MHP’YE DESTEK ARTIYOR MU?
(3) Birçok siyasi yorumcu ve büyükelçiliğin irtibatta olduğu birçok kişi, MHP’ye desteğin arttığını öne sürüyor. MHP Genel Başkan Yardımcısı Faruk Bal, Siyasî Müsteşar’a, partinin etkinliklerine katılımın iyi olduğunu ve parti liderlerinin ülkenin çeşitli yerlerindeki dinleyici topluluklarına yaptıkları konuşmaların iyi karşılandığını söyledi. 7 ağustosta MHP 16’ncı yıllık kamp ve parti mitingini Kayseri’nin Erciyes Dağı’nda yaptı. Türk gazeteleri mitinge 500 bin kişinin katıldığını yazdılar.
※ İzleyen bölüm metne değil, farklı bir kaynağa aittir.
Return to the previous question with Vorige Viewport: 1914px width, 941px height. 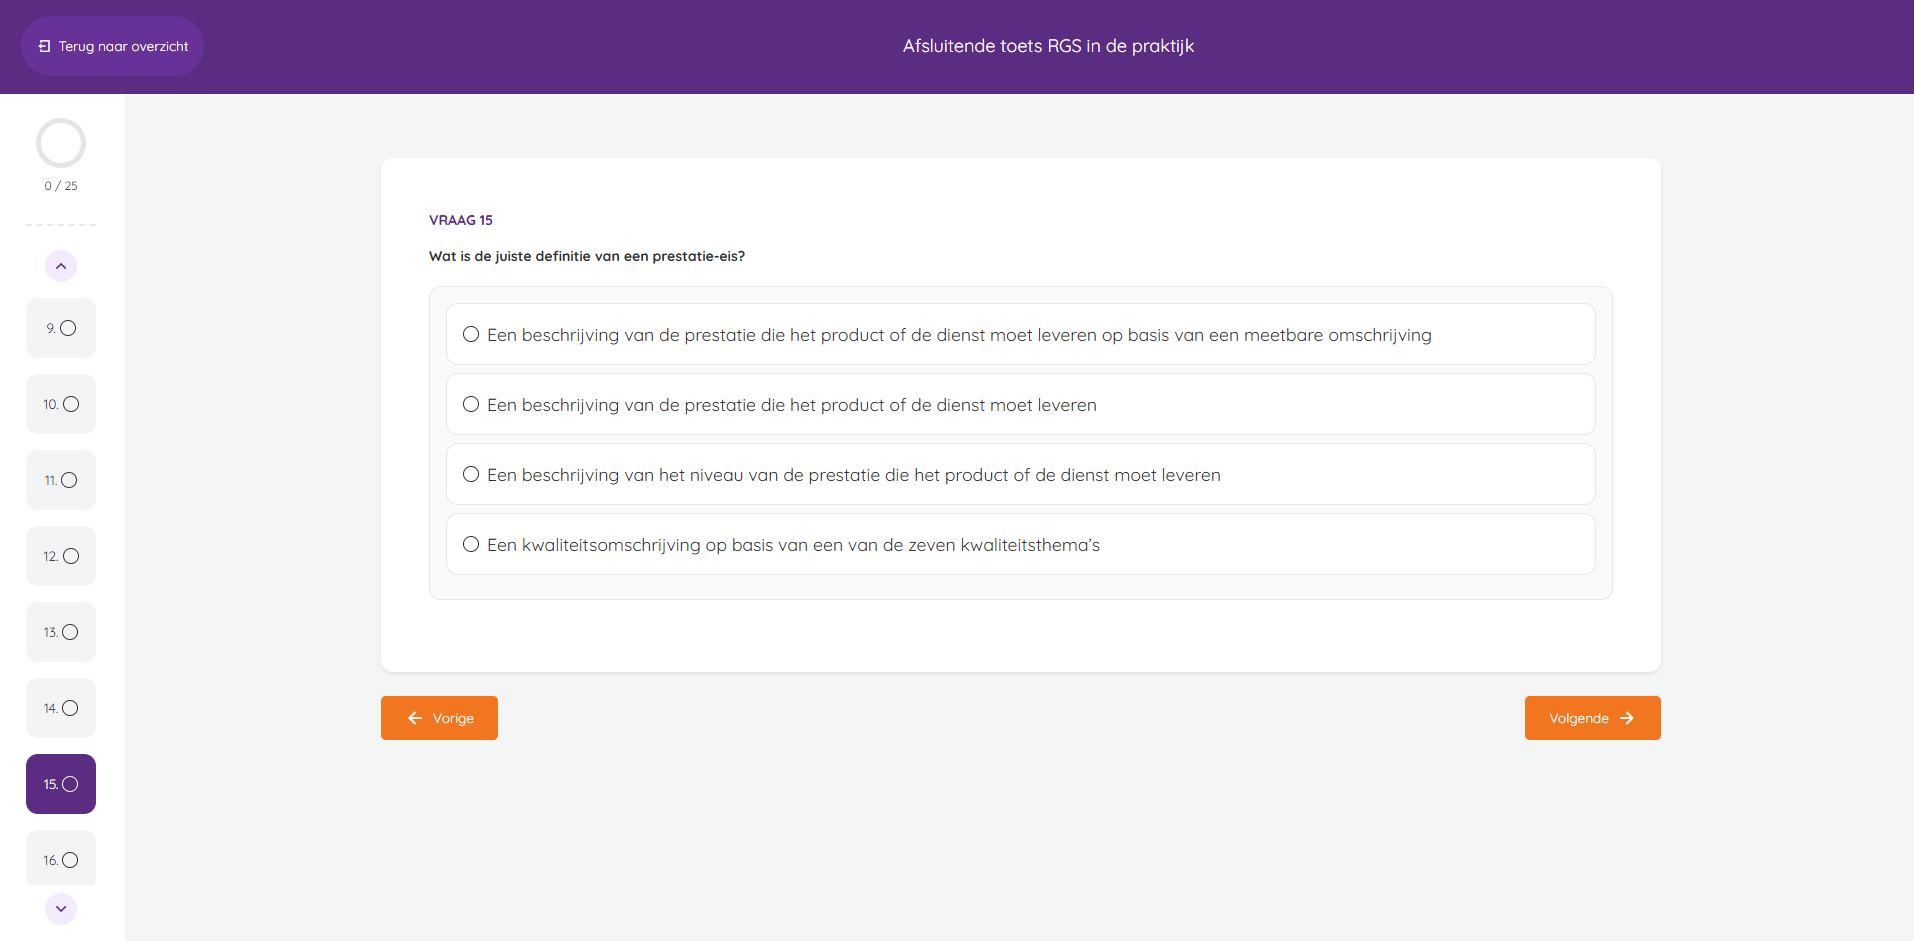point(439,718)
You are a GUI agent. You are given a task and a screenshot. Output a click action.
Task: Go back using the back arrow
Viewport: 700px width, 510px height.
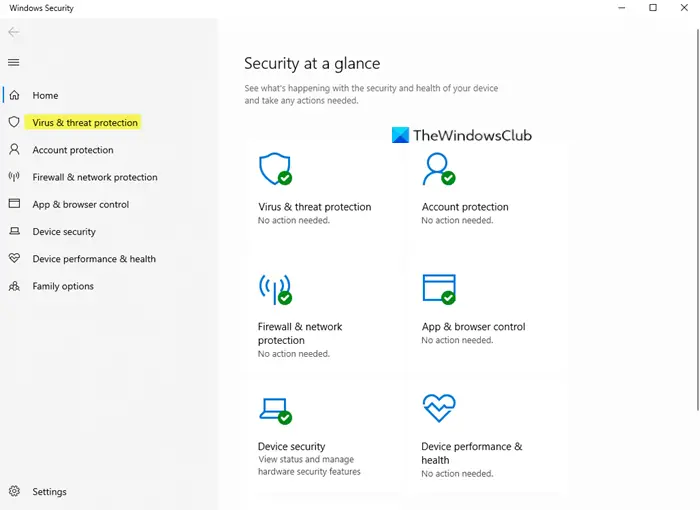(x=14, y=32)
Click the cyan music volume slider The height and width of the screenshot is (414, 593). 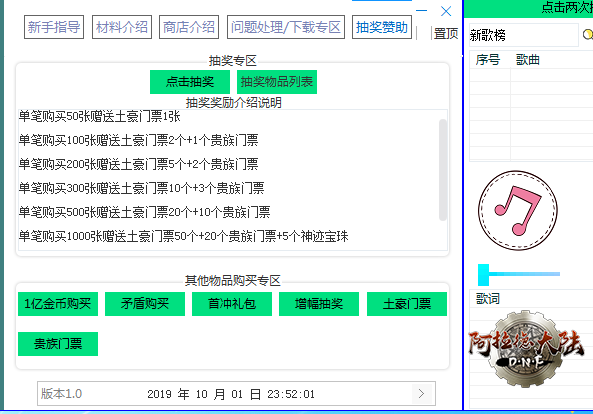click(519, 274)
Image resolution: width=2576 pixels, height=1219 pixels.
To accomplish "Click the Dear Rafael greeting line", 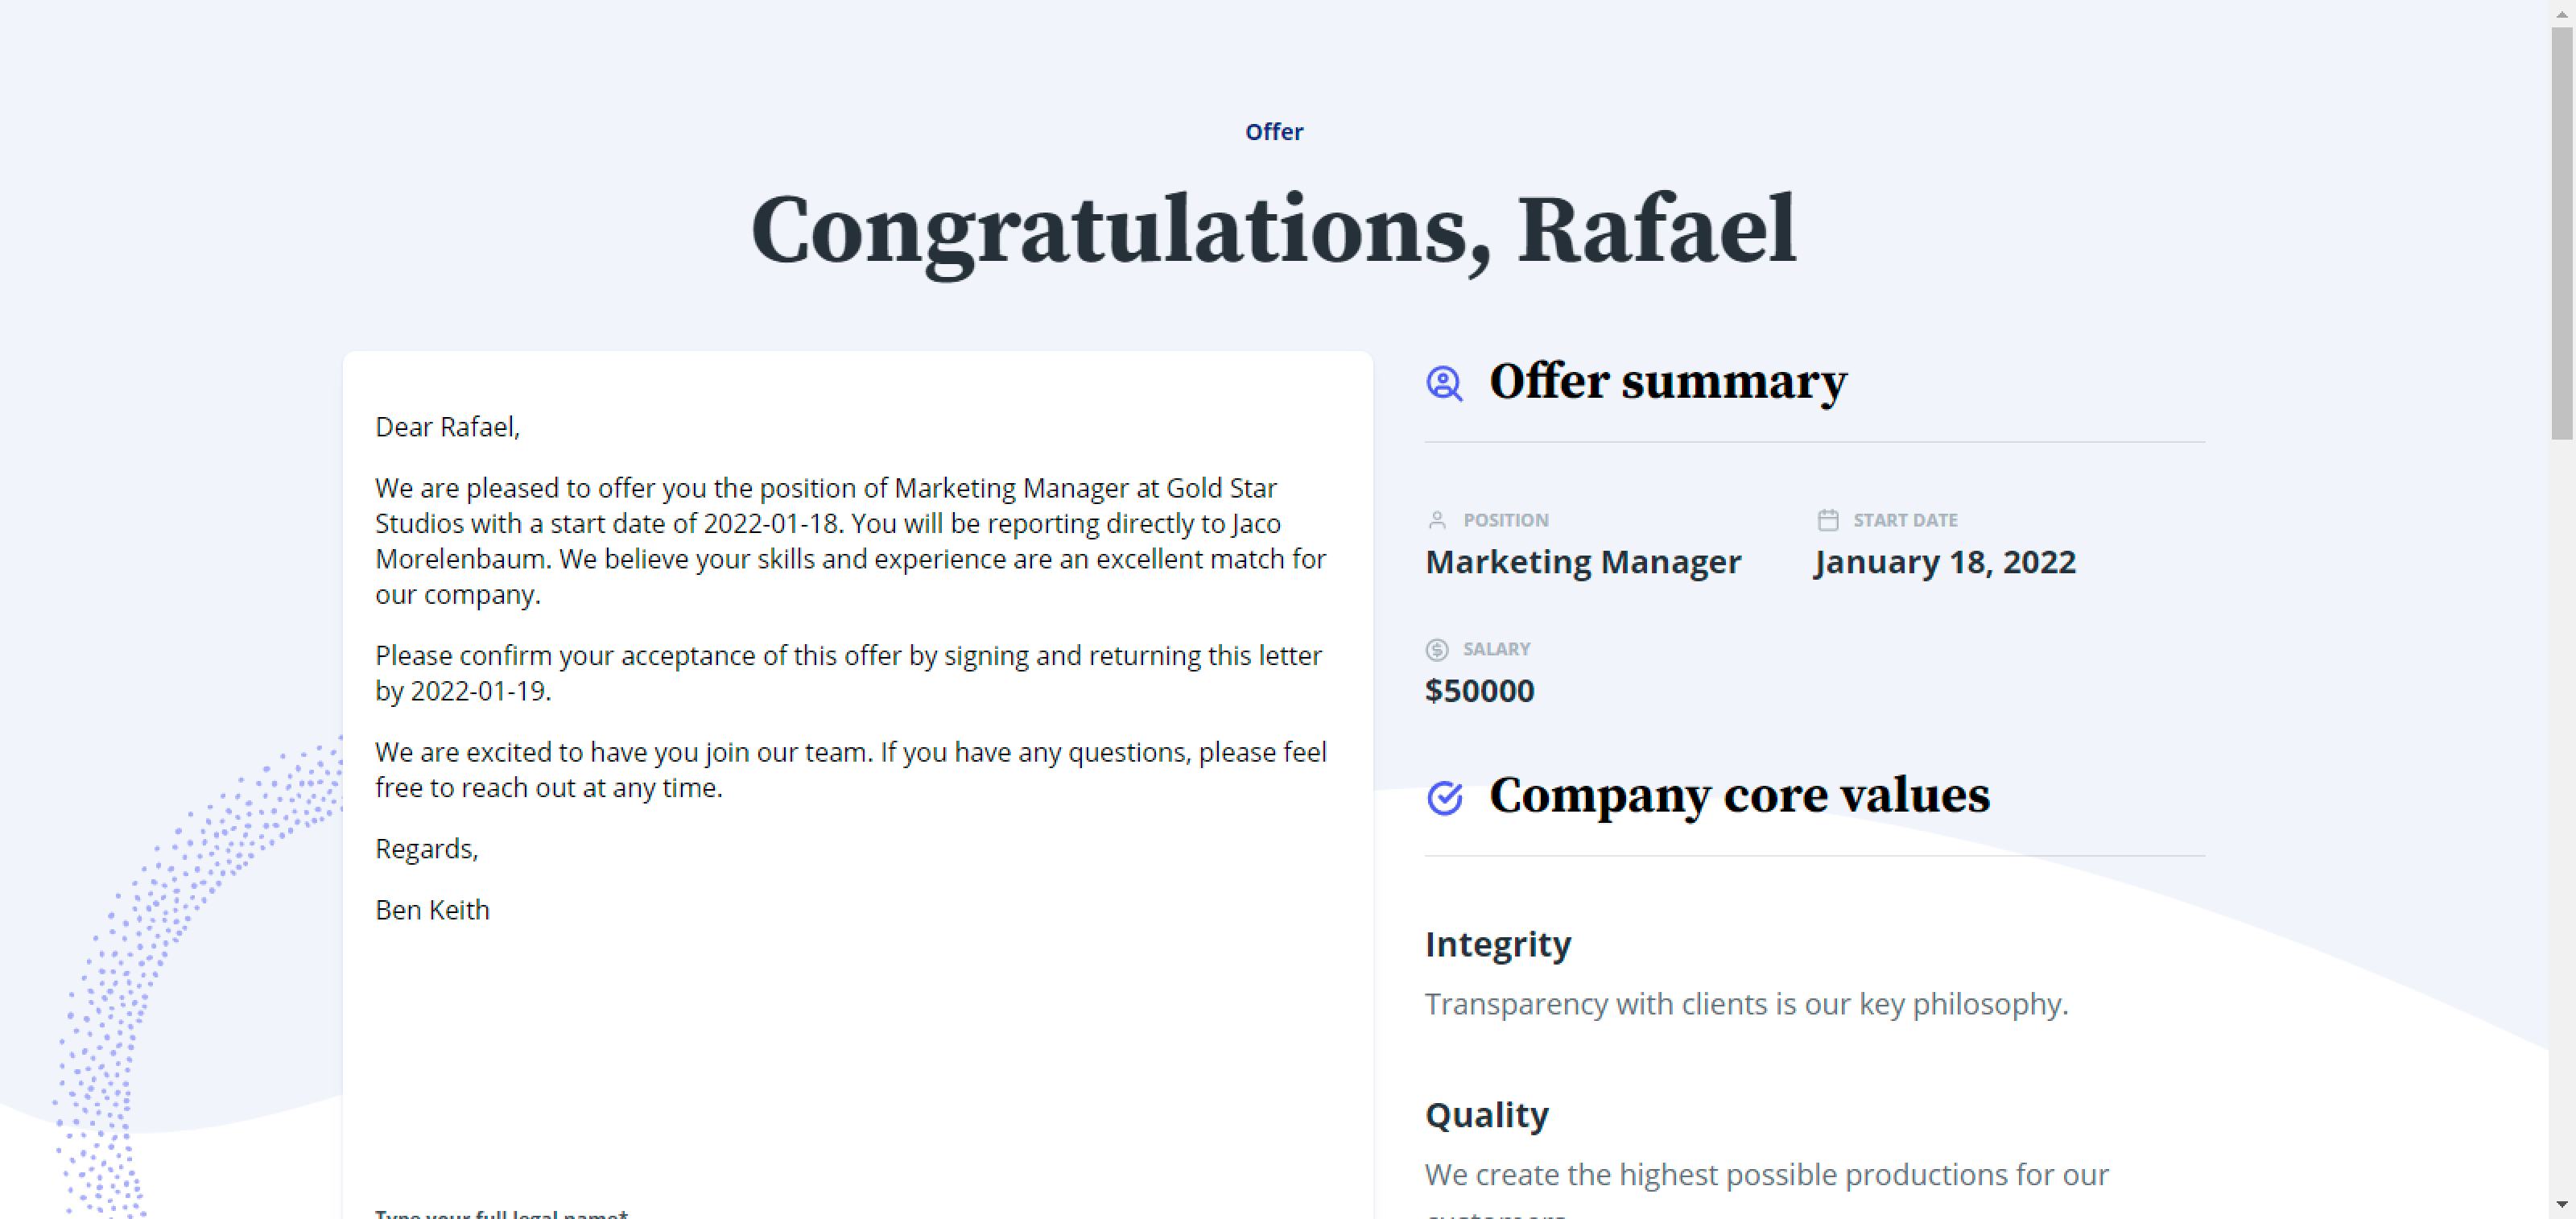I will click(447, 428).
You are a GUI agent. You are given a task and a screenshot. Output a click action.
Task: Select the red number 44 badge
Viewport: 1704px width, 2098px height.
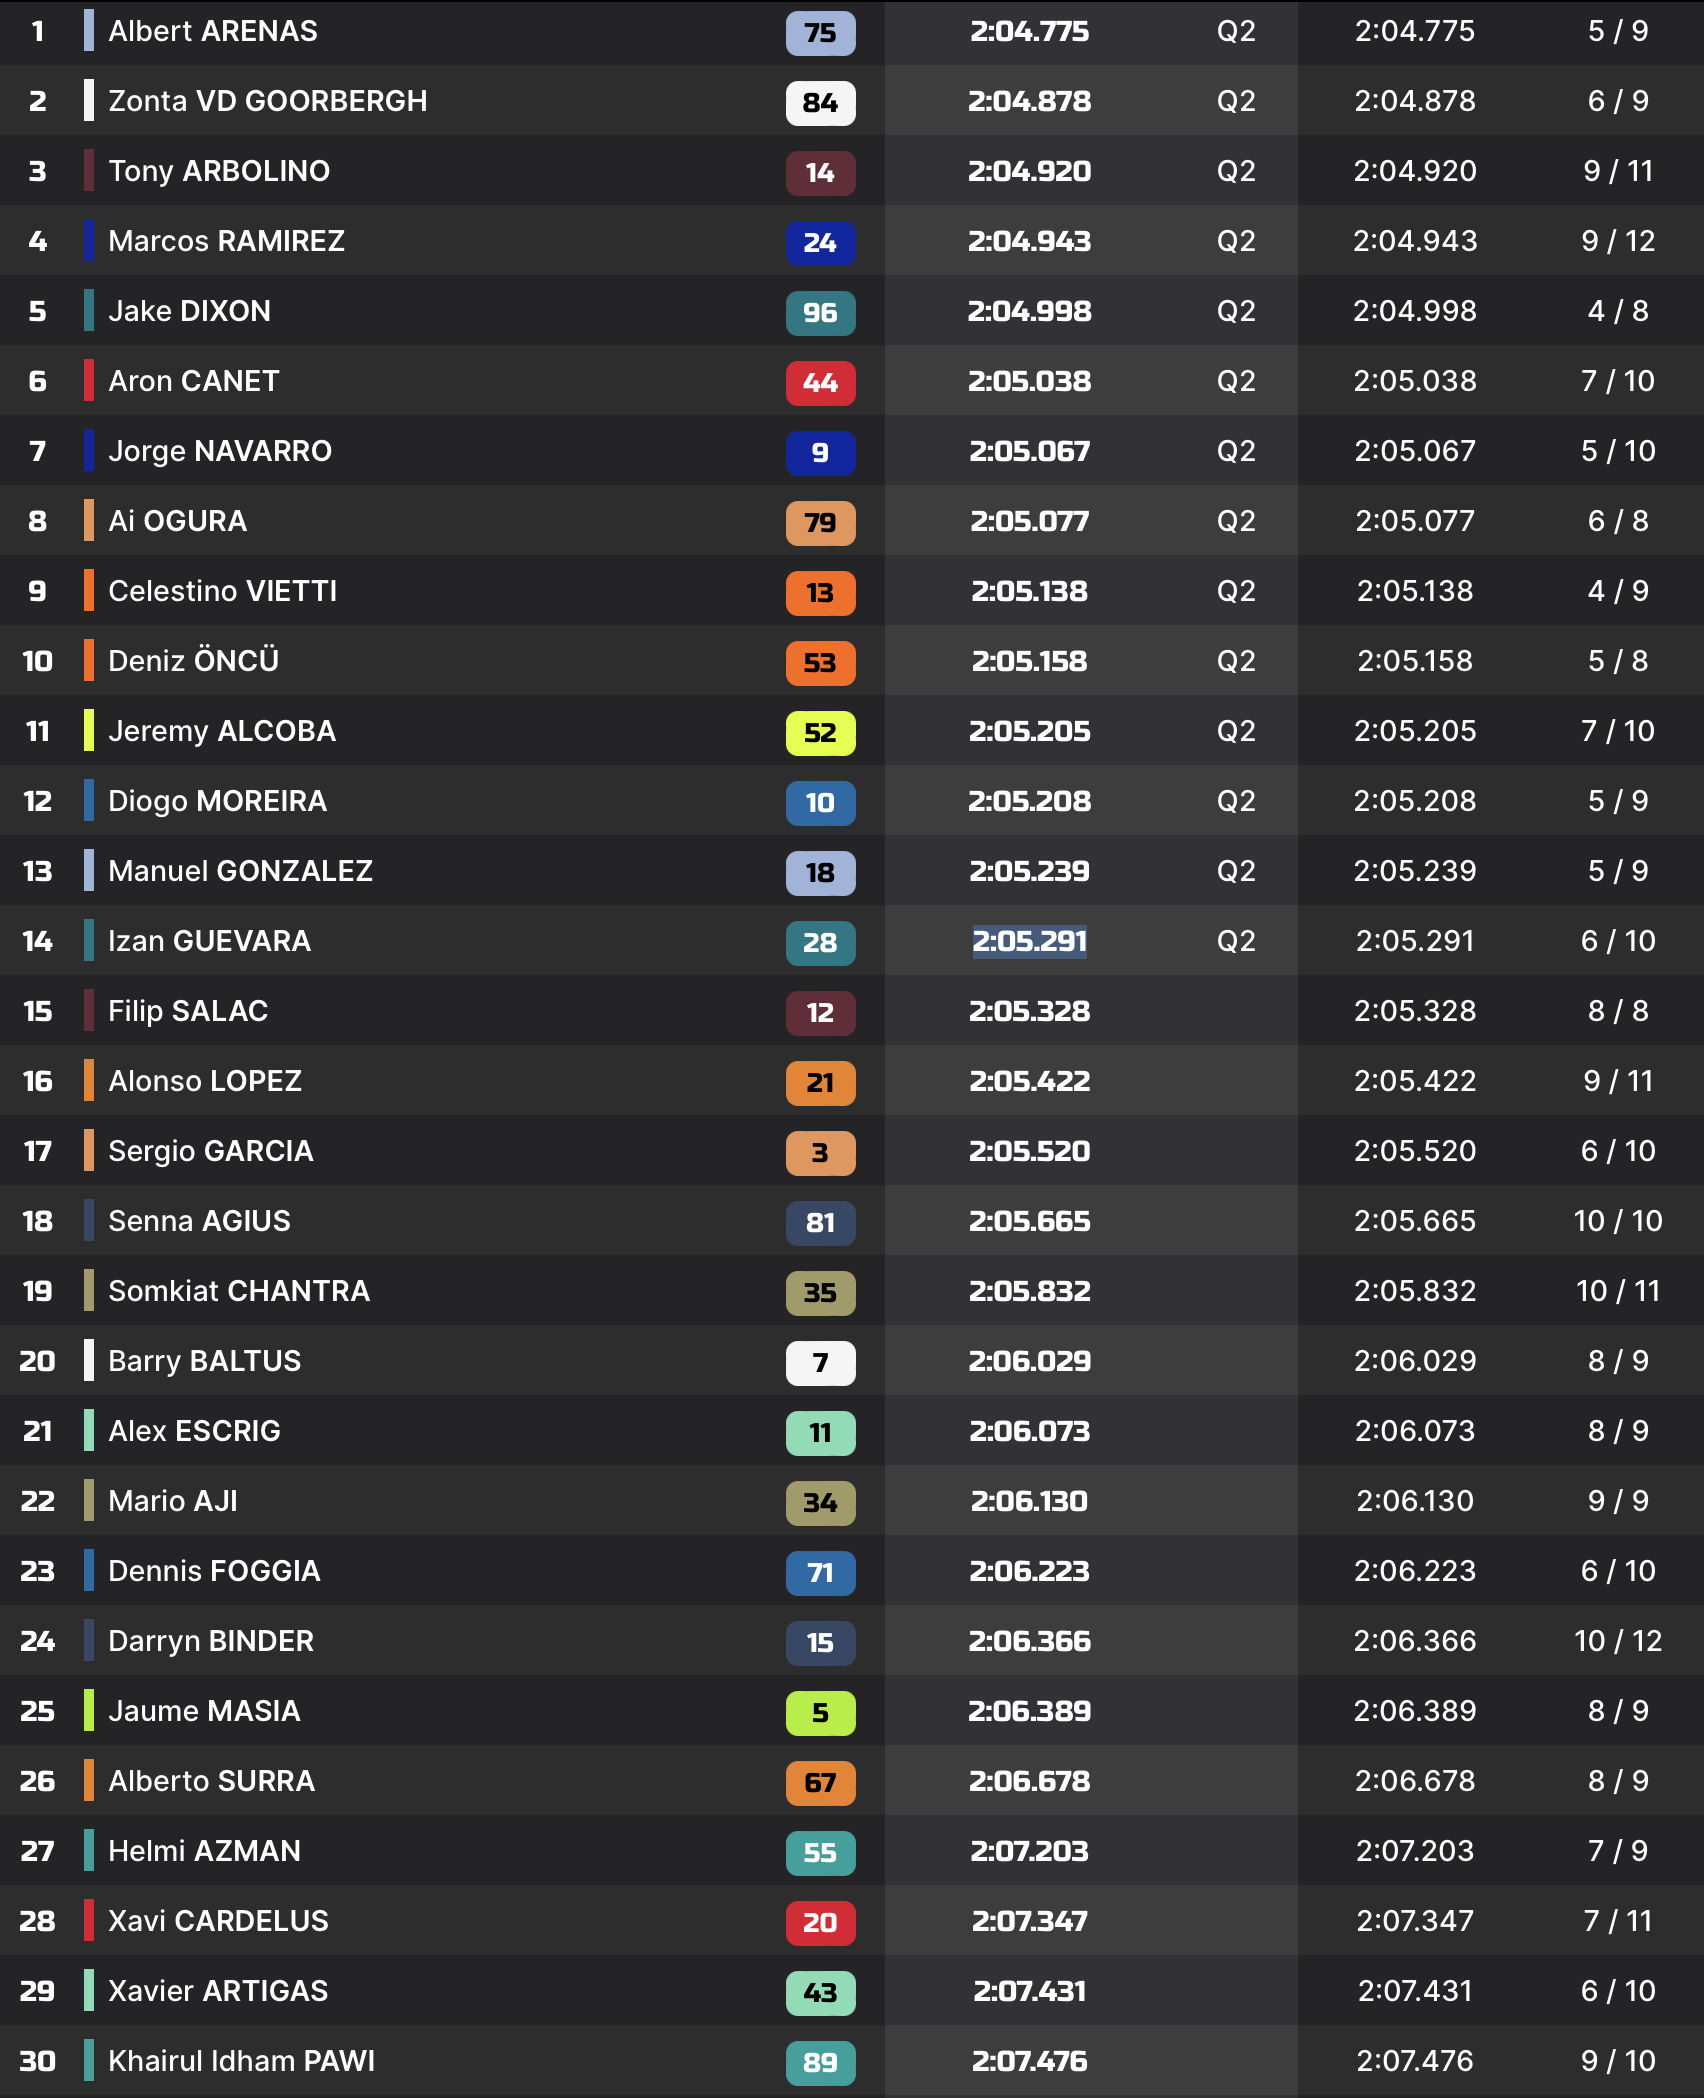click(820, 382)
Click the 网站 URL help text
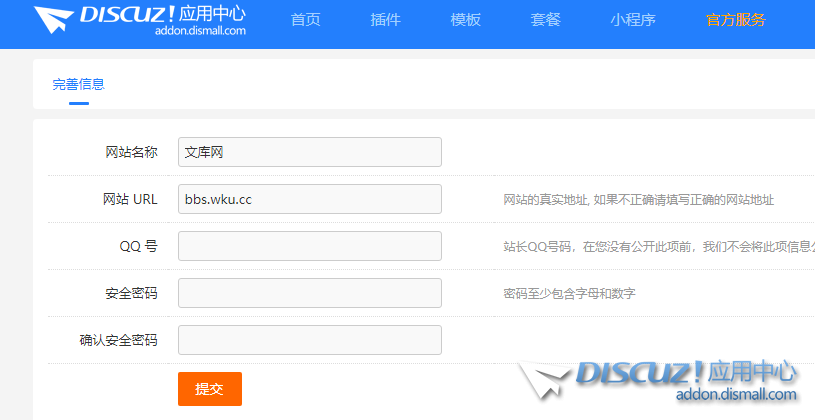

(4) Ancak MHP’nin desteğinin artmadığı yönünde sağlam ipuçları da var. MHP 500 bin kişinin katılımıyla bir miting yaptığı için itibar görmeyi hakediyor ama bu hemen hemen MHP’nin geçmiş yıllardaki Erciyes Dağı mitinglerine katılıma eşit bir sayı. Dahası, ANAR araştırma şirketinden İbrahim Uslu, kısa süre önce Siyasî Müsteşar’a, yaptığı anketlerde MHP’nin hâlâ parlamentoda temsil edilebilmek için gerekli yüzde 10 barajının altında görüldüğünü söyledi. ARI Hareketi’nden Özgür Ünlühisarcıklı, siyasî müsteşarlara, kendi partizan olmayan liberal örgütlerinin son anketlerinde MHP’nin yüzde 6 civarında çıktığını söyledi. Radikal gazetesinde bir süre önce yayımlanan TNS/PİAR anketi de MHP’nin desteğini yüzde 6 civarında göstermişti. MHP üyesi ve büyükelçiliğin uzun zamandır irtibatta olduğu Rıza Müftüoğlu, MHP’nin halen yüzde 10 barajının altında olduğuna inanıyor ve bundan, mevcut parti liderliğini sorumlu tutuyor.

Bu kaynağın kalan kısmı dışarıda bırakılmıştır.